» **Work to be completed**:
All lines from the line containing "Switch to the New" up to and including the last line of the entries must be written out exactly, with no others.

Records from a data collection:
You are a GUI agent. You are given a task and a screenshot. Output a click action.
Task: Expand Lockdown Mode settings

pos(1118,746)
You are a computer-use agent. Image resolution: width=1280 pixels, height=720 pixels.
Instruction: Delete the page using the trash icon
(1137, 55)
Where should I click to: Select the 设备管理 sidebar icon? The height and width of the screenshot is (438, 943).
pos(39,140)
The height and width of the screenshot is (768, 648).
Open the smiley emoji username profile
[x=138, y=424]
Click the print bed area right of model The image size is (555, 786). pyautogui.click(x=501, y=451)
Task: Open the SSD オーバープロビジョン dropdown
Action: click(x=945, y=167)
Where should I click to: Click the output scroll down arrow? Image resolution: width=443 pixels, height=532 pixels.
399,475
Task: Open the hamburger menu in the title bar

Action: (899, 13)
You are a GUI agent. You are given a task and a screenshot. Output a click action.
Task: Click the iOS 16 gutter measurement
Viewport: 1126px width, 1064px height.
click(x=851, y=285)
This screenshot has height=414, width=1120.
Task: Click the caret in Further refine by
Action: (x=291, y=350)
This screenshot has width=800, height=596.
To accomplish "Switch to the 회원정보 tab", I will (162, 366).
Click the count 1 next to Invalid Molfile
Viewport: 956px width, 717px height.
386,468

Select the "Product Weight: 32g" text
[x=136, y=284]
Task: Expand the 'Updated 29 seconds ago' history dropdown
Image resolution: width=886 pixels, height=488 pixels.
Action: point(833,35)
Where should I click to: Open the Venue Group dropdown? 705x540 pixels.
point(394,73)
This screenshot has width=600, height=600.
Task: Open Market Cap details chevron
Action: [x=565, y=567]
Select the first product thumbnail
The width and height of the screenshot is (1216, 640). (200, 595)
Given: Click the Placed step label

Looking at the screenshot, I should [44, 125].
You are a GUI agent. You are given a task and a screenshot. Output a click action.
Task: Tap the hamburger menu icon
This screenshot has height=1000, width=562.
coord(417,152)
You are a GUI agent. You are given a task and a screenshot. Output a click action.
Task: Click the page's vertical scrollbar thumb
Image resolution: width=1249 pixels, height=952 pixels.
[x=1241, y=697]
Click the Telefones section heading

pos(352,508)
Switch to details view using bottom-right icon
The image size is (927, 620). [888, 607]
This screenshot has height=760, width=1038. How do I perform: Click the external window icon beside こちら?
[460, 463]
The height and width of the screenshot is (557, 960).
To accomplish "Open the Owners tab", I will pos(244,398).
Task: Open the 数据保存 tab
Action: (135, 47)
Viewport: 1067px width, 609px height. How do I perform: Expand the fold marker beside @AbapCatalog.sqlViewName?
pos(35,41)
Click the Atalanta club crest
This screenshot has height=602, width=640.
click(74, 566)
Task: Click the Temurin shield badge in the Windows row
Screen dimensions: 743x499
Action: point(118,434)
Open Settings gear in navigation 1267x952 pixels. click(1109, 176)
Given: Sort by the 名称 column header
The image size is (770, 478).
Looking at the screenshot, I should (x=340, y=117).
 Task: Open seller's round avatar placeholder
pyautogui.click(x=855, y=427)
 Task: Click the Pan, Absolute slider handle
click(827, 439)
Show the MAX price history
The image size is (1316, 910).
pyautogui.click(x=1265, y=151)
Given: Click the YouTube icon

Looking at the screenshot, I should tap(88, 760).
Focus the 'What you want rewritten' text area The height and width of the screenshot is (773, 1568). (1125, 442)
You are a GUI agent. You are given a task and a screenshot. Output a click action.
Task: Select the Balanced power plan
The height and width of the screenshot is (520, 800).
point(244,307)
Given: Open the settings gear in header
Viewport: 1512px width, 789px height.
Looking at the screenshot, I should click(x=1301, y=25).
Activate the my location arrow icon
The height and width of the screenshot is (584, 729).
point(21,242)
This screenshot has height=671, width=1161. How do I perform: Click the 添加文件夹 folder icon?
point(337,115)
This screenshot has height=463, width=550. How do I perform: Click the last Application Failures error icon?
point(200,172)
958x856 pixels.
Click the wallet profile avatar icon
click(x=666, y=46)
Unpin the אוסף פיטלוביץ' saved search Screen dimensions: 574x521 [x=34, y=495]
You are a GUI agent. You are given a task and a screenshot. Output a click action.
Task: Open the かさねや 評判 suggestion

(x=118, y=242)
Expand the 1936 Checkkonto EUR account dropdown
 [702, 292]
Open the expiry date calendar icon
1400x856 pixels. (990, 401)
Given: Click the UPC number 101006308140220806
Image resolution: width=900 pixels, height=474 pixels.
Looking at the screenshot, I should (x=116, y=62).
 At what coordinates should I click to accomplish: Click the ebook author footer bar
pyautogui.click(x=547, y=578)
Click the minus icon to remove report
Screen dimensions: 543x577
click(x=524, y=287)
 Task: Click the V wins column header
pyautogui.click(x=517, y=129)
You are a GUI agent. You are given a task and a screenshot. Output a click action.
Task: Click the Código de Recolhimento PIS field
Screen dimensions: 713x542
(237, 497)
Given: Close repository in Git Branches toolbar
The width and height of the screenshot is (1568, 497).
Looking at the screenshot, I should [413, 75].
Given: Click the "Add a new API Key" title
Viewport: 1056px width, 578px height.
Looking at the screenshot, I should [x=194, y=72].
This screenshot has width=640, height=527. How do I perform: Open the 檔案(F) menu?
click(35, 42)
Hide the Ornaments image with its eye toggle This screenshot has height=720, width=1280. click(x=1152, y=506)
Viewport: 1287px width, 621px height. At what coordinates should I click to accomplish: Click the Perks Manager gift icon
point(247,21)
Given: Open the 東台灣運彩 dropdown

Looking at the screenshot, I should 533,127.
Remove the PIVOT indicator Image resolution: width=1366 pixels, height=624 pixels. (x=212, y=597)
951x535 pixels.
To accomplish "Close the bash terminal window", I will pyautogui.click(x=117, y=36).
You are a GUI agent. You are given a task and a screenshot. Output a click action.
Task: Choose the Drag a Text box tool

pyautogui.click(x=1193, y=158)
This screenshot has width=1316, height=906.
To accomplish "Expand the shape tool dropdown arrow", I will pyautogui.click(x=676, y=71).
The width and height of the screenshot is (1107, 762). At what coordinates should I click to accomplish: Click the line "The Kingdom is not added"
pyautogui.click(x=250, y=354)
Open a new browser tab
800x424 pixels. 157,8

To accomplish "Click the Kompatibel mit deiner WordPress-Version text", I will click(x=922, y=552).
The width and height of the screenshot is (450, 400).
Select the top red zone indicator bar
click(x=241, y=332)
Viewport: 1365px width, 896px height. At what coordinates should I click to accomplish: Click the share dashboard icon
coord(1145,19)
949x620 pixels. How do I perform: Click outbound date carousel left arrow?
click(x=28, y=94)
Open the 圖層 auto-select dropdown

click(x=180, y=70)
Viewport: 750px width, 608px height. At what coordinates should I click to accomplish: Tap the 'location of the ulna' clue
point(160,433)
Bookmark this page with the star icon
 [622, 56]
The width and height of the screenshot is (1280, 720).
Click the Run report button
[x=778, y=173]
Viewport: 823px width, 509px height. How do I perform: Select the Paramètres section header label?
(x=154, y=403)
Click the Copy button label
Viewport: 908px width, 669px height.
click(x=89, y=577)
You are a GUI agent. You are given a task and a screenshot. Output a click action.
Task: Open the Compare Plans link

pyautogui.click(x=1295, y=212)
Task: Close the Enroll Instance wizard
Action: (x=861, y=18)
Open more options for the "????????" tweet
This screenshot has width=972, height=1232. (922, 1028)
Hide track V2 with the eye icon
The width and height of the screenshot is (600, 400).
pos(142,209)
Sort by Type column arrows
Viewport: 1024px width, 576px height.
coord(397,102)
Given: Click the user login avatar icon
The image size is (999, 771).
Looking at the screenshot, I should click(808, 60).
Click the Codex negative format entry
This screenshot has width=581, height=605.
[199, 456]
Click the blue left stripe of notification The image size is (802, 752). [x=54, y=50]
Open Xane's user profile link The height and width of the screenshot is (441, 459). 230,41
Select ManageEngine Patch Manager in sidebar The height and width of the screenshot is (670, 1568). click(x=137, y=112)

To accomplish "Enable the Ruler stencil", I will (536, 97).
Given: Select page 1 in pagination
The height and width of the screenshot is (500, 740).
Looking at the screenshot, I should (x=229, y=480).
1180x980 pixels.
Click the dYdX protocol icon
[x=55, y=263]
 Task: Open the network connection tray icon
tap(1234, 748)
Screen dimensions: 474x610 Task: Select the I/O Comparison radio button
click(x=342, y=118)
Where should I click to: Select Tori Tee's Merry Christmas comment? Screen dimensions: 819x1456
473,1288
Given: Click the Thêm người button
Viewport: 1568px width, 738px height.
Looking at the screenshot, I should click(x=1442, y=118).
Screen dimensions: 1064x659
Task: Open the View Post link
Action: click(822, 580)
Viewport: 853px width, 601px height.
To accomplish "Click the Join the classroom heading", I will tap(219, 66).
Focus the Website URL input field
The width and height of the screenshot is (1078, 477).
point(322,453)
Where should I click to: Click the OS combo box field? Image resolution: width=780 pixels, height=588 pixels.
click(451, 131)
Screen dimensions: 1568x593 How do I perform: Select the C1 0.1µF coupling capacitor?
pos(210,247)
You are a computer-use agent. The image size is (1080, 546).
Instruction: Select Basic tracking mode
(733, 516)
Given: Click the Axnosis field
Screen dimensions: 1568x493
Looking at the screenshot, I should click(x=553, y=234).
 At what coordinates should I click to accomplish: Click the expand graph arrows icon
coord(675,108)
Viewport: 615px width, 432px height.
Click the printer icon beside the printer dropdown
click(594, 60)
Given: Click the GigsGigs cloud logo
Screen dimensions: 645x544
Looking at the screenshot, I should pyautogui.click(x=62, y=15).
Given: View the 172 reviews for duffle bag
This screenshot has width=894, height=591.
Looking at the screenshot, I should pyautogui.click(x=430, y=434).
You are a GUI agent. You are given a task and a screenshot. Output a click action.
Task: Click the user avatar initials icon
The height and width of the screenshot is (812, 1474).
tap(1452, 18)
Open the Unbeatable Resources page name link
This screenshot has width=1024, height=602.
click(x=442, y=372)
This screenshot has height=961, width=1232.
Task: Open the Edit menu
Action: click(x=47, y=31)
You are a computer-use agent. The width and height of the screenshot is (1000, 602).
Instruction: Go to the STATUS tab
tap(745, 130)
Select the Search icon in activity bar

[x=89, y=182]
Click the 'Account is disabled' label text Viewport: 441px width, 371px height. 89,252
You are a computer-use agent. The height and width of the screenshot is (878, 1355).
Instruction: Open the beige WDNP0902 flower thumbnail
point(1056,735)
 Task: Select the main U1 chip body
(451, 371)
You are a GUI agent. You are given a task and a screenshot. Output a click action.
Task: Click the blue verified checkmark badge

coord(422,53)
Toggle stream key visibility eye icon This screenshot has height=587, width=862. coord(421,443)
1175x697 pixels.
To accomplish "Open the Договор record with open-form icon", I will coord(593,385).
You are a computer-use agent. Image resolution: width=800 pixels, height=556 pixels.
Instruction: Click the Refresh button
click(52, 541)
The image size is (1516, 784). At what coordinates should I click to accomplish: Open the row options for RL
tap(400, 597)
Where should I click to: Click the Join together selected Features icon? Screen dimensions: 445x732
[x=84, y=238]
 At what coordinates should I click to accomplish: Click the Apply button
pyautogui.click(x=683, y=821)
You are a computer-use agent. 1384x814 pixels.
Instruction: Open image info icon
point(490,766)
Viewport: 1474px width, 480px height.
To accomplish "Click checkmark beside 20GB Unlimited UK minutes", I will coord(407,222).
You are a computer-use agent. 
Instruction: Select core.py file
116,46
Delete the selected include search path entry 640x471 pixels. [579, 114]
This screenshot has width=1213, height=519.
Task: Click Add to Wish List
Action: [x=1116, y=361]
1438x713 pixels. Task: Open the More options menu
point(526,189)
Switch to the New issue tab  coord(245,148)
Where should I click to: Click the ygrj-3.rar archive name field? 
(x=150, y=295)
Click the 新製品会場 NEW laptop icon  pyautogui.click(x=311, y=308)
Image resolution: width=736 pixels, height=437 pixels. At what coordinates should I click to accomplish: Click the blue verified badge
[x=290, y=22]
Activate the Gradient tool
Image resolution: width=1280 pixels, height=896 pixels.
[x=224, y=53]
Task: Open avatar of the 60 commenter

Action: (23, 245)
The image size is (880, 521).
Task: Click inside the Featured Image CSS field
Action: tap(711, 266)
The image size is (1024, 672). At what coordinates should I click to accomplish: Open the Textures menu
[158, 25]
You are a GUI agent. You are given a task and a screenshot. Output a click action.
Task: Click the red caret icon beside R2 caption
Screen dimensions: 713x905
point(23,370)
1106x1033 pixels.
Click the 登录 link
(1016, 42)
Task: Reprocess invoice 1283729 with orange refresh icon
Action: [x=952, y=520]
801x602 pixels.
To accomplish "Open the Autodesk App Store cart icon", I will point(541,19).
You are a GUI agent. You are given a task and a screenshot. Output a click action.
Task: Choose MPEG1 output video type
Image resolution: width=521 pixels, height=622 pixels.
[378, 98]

» **Worked solution**:
Switch to the New issue tab  coord(245,148)
Where should I click to: Click the ygrj-3.rar archive name field? 
(x=150, y=295)
Click the 新製品会場 NEW laptop icon  pyautogui.click(x=311, y=308)
Image resolution: width=736 pixels, height=437 pixels. At what coordinates should I click to accomplish: Click the blue verified badge
[x=290, y=22]
Activate the Gradient tool
Image resolution: width=1280 pixels, height=896 pixels.
[x=224, y=53]
Task: Open avatar of the 60 commenter

Action: (23, 245)
The image size is (880, 521).
Task: Click inside the Featured Image CSS field
Action: tap(711, 266)
The image size is (1024, 672). At what coordinates should I click to accomplish: Open the Textures menu
[158, 25]
You are a GUI agent. You are given a task and a screenshot. Output a click action.
Task: Click the red caret icon beside R2 caption
Screen dimensions: 713x905
point(23,370)
1106x1033 pixels.
Click the 登录 link
(1016, 42)
Task: Reprocess invoice 1283729 with orange refresh icon
Action: [x=952, y=520]
801x602 pixels.
To accomplish "Open the Autodesk App Store cart icon", I will point(541,19).
You are a GUI agent. You are given a task and a screenshot. Output a click action.
Task: Choose MPEG1 output video type
Image resolution: width=521 pixels, height=622 pixels.
[378, 98]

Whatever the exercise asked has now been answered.